If you use MATLAB to program the numerical solution to the 1D Heat Equation, it is convenient to rewrite \eqref{eqn:forNum} as a matrix operation, $$\label{eqn:diffFor} \vec{u}^{n+1} = B \vec{u}^n,$$ where $\vec{u}^n$ are the values of $u$ at time $n$ for all values $x_1,\ldots,x_M$, and $$\label{matrix} B = \left(\begin{array}{cccccc} a&b&0&\dots&b&0\\ b&a&b&\dots&0&0 \\ 0&b&a&\ddots& & 0\\ 0&&\ddots&\ddots& \ddots &\vdots\\ \vdots& & & b & a &b \\ 0 & b & \dots & 0 & b&a \end{array}\right) ,$$ where $a = 1-\frac{2k}{^2}$, and $b= \frac{k}{h^2}$, and where B is a tridiagonal matrix except at $B_{1,M-1} = B_{M, 2} = b$ that satisfies the boundary conditions.

## Backward (implicit) method

The forward method works well, but is not guaranteed stability. Implicit methods are guaranteed stability which will allow you to take larger time steps without getting unrealistic results (although beware that “realistic” does not imply “accurate”).

The idea is the same, but our “T-shaped stencil” is now flipped upside down, and we get, \begin{align} \frac{1}{k} \left(u_m^{n+1} - u_m^n\right) &= \frac{1}{h^2}\left(u_{m-1}^{n+1} -2u_m^{n+1} + u_{m+1}^{n+1}\right)\\ \label{eqn:forNum2} u_m^{n} &= -\frac{k}{h^2} u_{m-1}^{n+1} +\left(1+\frac{2k}{h^2}\right)u_m^{n+1} - \frac{k}{h^2}u_{m+1}^{n+1}. \end{align}

We can write it as a product of matrices to get $$\label{impEqn} \vec{u}^n = B'\vec{u}^{n+1},$$ where $B'$ has the same form as $B$ in \eqref{eqn:forNum} but with $a = 1+\frac{2k}{h^2}$ and $b=-\frac{k}{h^2}$

Then, at each step we need to solve Equation \eqref{impEqn} for $\vec{u}^{n}$ so: $$\vec{u}^{n+1} = B'^{-1} \vec{u}^n$$

## Adding in the reaction term

Let us now see how to update our value of $u$, when we are looking at a Reaction-Diffusion system like, $$\frac{\partial u}{\partial t} = D\frac{\partial^2 u}{\partial x^2} + f(u).$$

Recall that if we just had, $$\frac{\partial u}{\partial t} = f(u),$$ then we simulate it using the forward Euler method so, $$\label{eqn:reaction} \vec{u}^{n+1} = f(\vec{u}^n) \, k.$$ where $k = \Delta t$.
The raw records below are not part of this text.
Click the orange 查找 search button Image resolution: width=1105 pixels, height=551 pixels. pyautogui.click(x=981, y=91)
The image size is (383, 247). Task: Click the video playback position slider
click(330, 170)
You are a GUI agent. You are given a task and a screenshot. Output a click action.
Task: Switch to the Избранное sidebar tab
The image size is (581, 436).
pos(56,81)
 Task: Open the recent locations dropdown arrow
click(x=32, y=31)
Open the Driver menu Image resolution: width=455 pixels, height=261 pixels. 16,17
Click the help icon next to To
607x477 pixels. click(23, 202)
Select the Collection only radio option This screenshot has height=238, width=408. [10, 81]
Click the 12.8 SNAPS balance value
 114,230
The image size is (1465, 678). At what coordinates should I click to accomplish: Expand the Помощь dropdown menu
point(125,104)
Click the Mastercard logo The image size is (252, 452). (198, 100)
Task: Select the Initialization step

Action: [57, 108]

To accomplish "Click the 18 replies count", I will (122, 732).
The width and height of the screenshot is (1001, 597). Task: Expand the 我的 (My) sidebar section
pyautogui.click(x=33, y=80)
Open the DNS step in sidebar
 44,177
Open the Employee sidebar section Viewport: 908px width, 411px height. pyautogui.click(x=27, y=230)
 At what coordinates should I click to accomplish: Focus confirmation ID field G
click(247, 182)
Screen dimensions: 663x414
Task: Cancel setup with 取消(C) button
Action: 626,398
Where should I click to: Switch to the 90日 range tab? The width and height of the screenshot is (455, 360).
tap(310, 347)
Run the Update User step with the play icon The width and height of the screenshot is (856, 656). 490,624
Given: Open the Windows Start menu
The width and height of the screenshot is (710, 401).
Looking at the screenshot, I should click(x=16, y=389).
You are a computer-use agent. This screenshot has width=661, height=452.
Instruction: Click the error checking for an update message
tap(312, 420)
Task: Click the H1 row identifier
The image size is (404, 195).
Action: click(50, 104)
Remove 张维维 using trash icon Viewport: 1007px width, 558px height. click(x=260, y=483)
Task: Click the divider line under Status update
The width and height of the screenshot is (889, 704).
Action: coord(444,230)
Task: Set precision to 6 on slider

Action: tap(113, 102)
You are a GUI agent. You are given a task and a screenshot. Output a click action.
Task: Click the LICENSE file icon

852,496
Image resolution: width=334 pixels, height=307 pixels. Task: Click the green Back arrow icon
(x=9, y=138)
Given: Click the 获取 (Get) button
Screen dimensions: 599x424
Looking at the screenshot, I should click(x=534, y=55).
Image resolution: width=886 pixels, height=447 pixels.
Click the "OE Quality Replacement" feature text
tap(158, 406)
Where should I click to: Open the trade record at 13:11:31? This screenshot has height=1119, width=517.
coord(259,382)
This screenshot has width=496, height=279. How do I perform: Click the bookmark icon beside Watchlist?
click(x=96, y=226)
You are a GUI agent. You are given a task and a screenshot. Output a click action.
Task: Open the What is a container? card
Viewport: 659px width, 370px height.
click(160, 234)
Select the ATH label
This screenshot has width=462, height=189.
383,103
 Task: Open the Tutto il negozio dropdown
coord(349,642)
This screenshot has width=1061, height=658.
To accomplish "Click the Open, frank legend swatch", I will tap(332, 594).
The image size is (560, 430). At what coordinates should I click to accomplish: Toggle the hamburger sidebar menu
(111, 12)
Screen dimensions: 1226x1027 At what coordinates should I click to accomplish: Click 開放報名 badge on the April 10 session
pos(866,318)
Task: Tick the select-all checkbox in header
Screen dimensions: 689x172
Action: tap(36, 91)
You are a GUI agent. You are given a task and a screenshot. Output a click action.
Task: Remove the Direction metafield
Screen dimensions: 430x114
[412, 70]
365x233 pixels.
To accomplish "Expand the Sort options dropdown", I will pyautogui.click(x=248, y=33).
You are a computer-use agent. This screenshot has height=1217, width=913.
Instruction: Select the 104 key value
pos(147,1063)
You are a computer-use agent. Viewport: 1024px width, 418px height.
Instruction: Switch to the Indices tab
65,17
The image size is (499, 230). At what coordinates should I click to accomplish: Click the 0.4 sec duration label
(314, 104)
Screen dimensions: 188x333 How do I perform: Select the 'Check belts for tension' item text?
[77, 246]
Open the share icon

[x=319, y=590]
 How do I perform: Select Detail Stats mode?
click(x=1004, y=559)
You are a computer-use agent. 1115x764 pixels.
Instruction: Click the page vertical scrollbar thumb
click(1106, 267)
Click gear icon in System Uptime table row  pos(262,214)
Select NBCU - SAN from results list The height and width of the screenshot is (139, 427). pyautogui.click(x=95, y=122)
Therefore, for the explicit method, we combine \eqref{eqn:diffFor} and \eqref{eqn:reaction} to obtain that the update at each time step is, $$\vec{u}^{n+1} = B \,\vec{u}^n + f(\vec{u}^n)\, k$$

If we use the implicit method for the diffusion, and the explicit method, then we need to solve $$B' \, \vec{u}^{n+1} = \vec{u}^n + f(\vec{u}^n)\, k,$$ for $\vec{u}^{n+1}$. As a result we get that at each step we need to compute, $$\vec{u}^{n+1} = B'^{-1} \,(\vec{u}^n + f(\vec{u}^n)\, k).$$

## Bonus: Matlab Code

First, take a look at the following screencast. You can find all of the relevant Matlab code below so that you can play around with it on your own.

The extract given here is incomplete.